SCOTT DETROW, BYLINE: Nancy Pelosi is fed up.

NANCY PELOSI: It is the least important question you could ask, with all due respect to your list of questions there.

DETROW: But she's been hearing it all year and so have many Democratic candidates.

PELOSI: You wake up each day thinking, what can I do to advance what I believe in to make the future better? And then some reporter comes up to you and says, who are you going to vote for for leader?

DETROW: Without a Democrat in the White House, Republicans have made Pelosi a central theme of their campaigns.


UNIDENTIFIED PERSON #1: O'Connor is a vote to make Nancy Pelosi speaker. On August 7, we can stop the Pelosi-O'Connor liberal agenda.

DETROW: At the same time, a vocal Democratic call for new leadership is getting attention. Talking to NPR after another busy day of campaigning, Pelosi dismisses it all.

PELOSI: The most important thing is, what does this election mean to the American people?

DETROW: Democrats want voters to think it's about this - lower health care costs and broader access as well as a Democratic check on President Trump's power. So Pelosi is raising a lot of money, approaching $100 million, to help them get that message out.

PELOSI: It's really exciting. Are you excited? I think...


DETROW: The night before, she's standing next to the pool in the backyard of a massive Laguna Beach mansion. The hundred-thousand-dollar fundraiser is for Harley Rouda, the Democrat who's trying to defeat Orange County Republican Dana Rohrabacher. She tells the crowd she's confident Democrats will win but that the margins will be close.

PELOSI: Will it be a tsunami, or will it be a wave? And I said, well, you know, in either case, it's tiny little drops of water and all of them very close races.

DETROW: The biggest difference between Republican and Democratic House control would likely be oversight. Democrats would have power to investigate the White House.

PELOSI: You will see us use every arrow in our quiver to find the truths about what's happening with public policy, what they're doing to the environment, as we see this as a culture of corruption, cronyism and incompetence.

EXERCISE BRIEF => Reproduce the part of the radio report on Nancy Pelosi starting with "PELOSI: You wake" and going on through "dismisses it all.". The material that comes next stands apart from the radio report on Nancy Pelosi.

RAW DATA =>
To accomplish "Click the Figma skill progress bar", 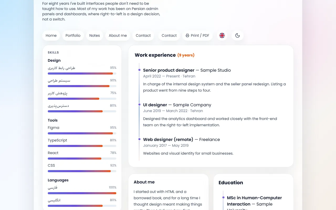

ANSWER TO THE TASK =>
PELOSI: You wake up each day thinking, what can I do to advance what I believe in to make the future better? And then some reporter comes up to you and says, who are you going to vote for for leader?

DETROW: Without a Democrat in the White House, Republicans have made Pelosi a central theme of their campaigns.


UNIDENTIFIED PERSON #1: O'Connor is a vote to make Nancy Pelosi speaker. On August 7, we can stop the Pelosi-O'Connor liberal agenda.

DETROW: At the same time, a vocal Democratic call for new leadership is getting attention. Talking to NPR after another busy day of campaigning, Pelosi dismisses it all.